Source data START
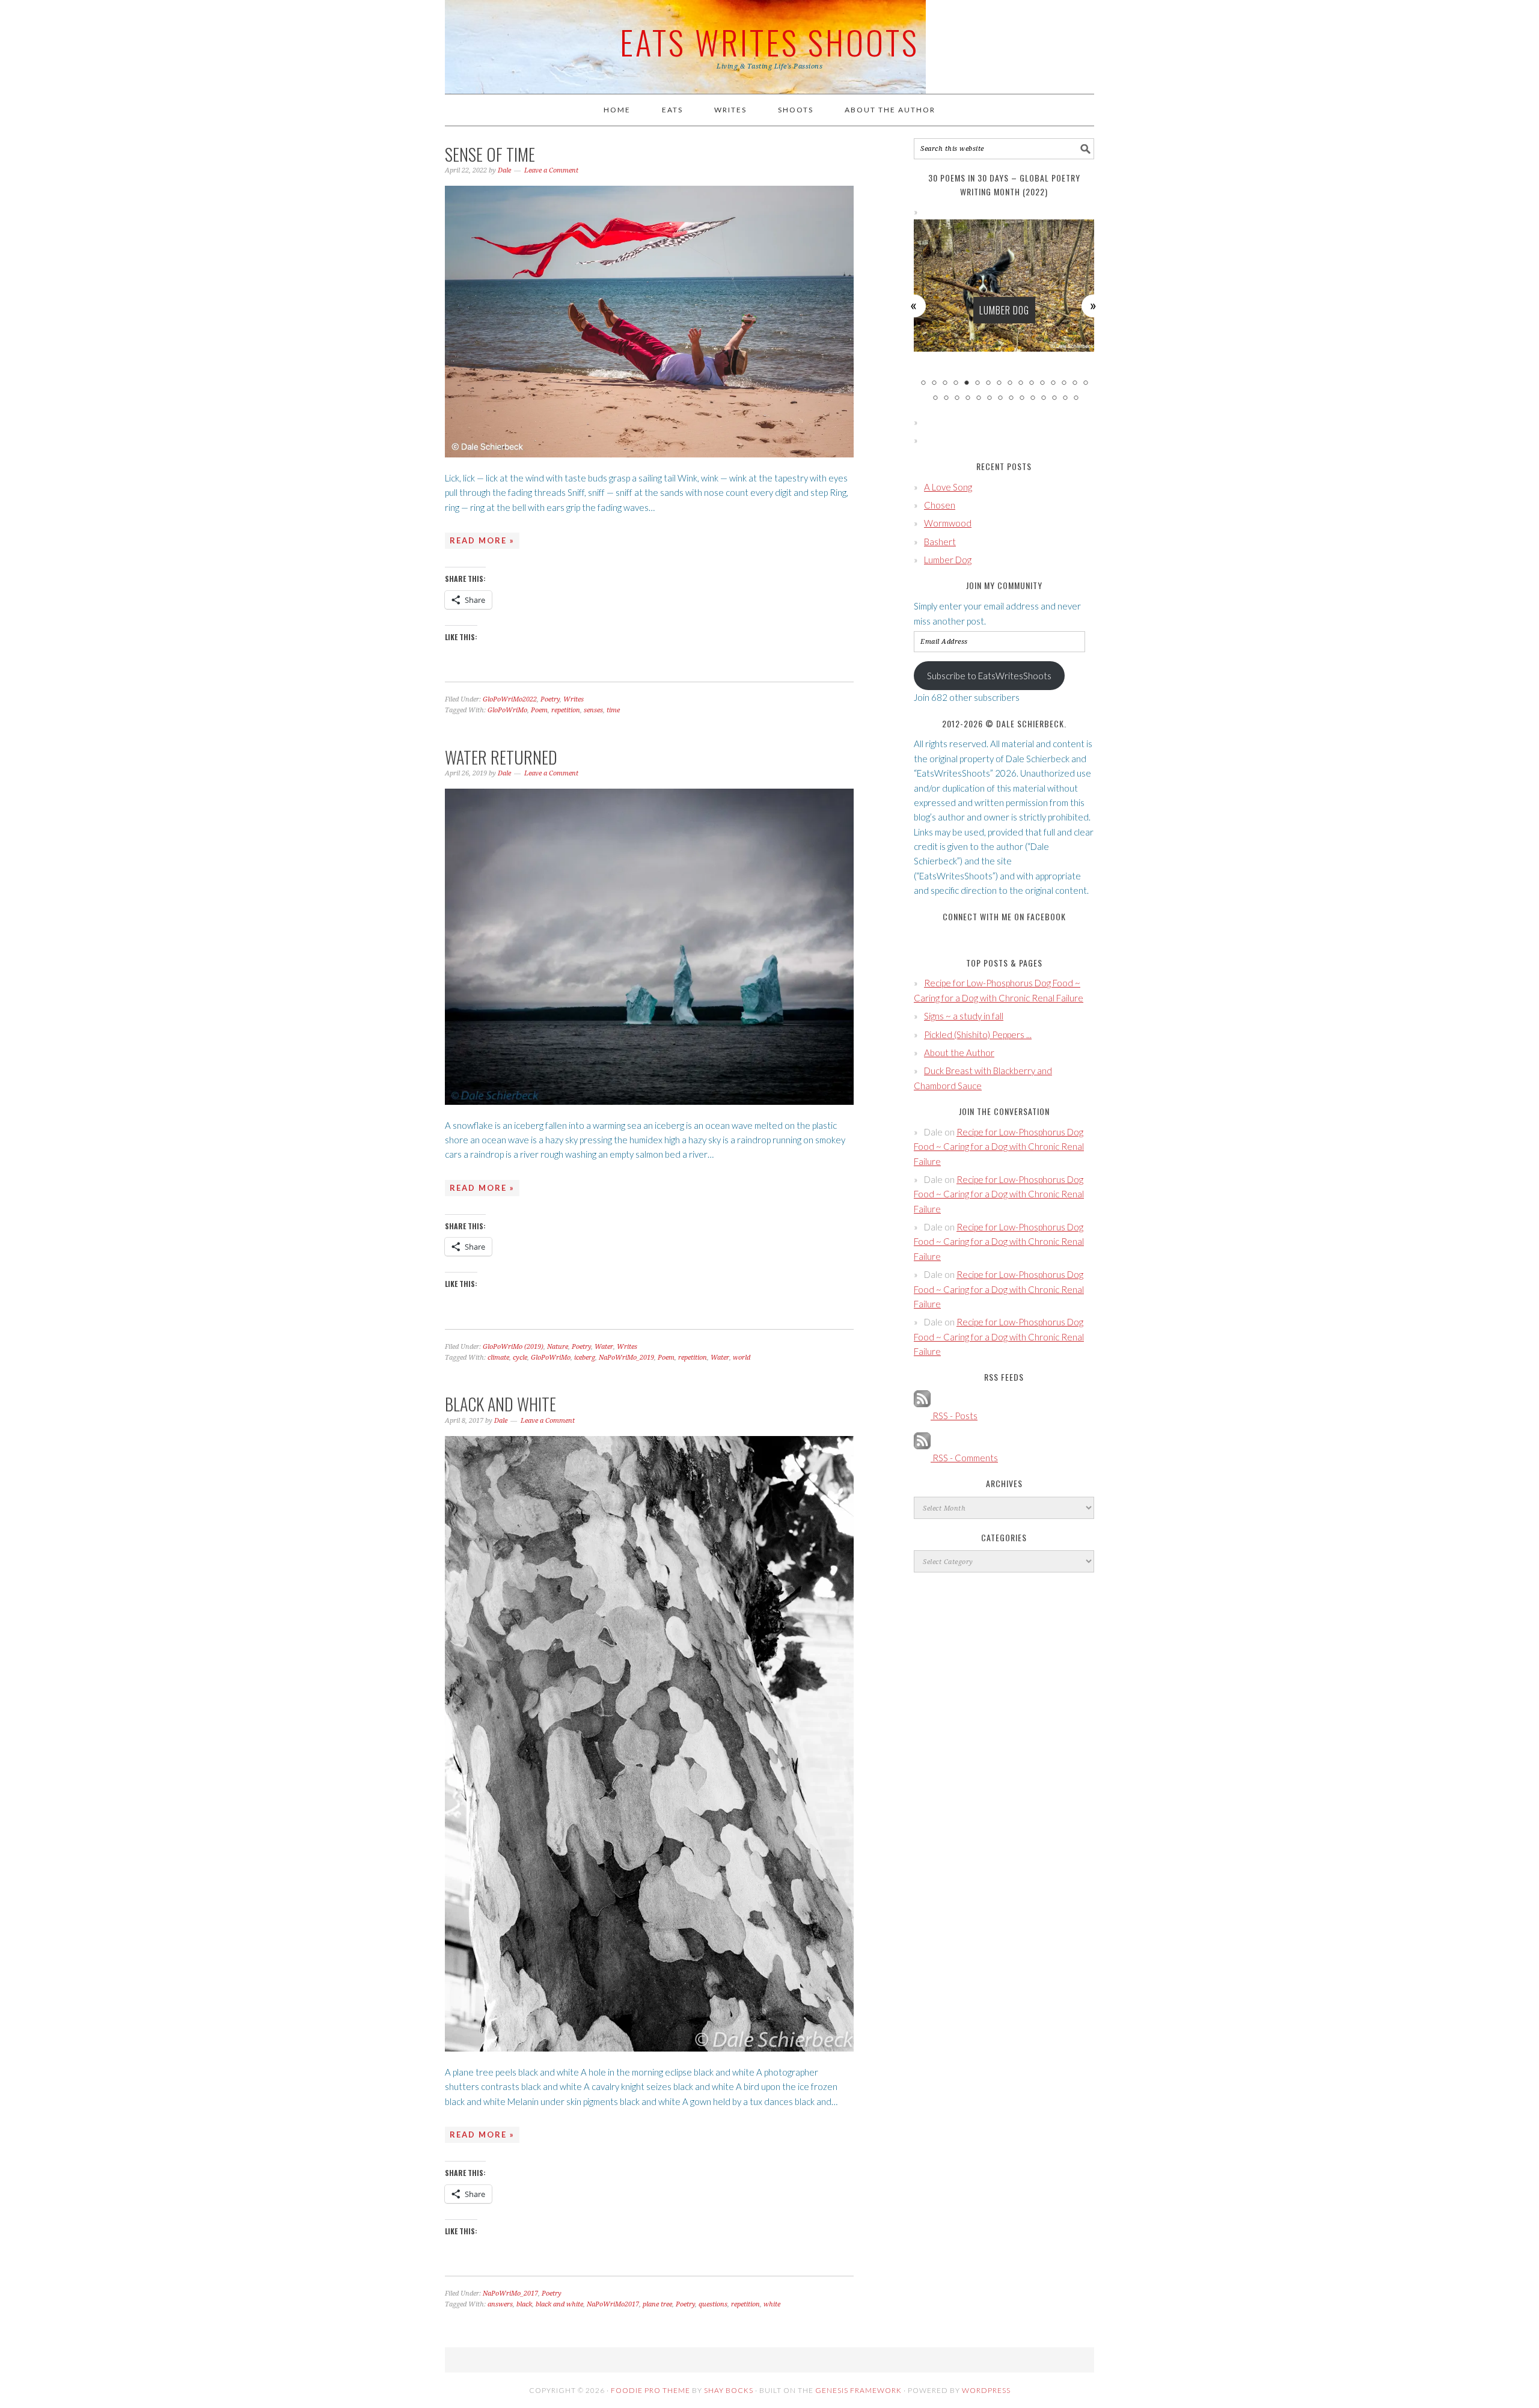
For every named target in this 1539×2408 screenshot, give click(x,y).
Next (1093, 305)
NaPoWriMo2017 (613, 2304)
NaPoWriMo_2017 (510, 2293)
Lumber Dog (947, 559)
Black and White (500, 1404)
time (613, 710)
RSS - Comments (964, 1457)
Source data END
- Work request: Without the pictures, reproduce the entries exactly.

- Solved exercise:
For every named target in this 1539×2408 screenshot, give click(x,y).
Next (1093, 305)
NaPoWriMo2017 (613, 2304)
NaPoWriMo_2017 (510, 2293)
Lumber Dog (947, 559)
Black and White (500, 1404)
time (613, 710)
RSS - Comments (964, 1457)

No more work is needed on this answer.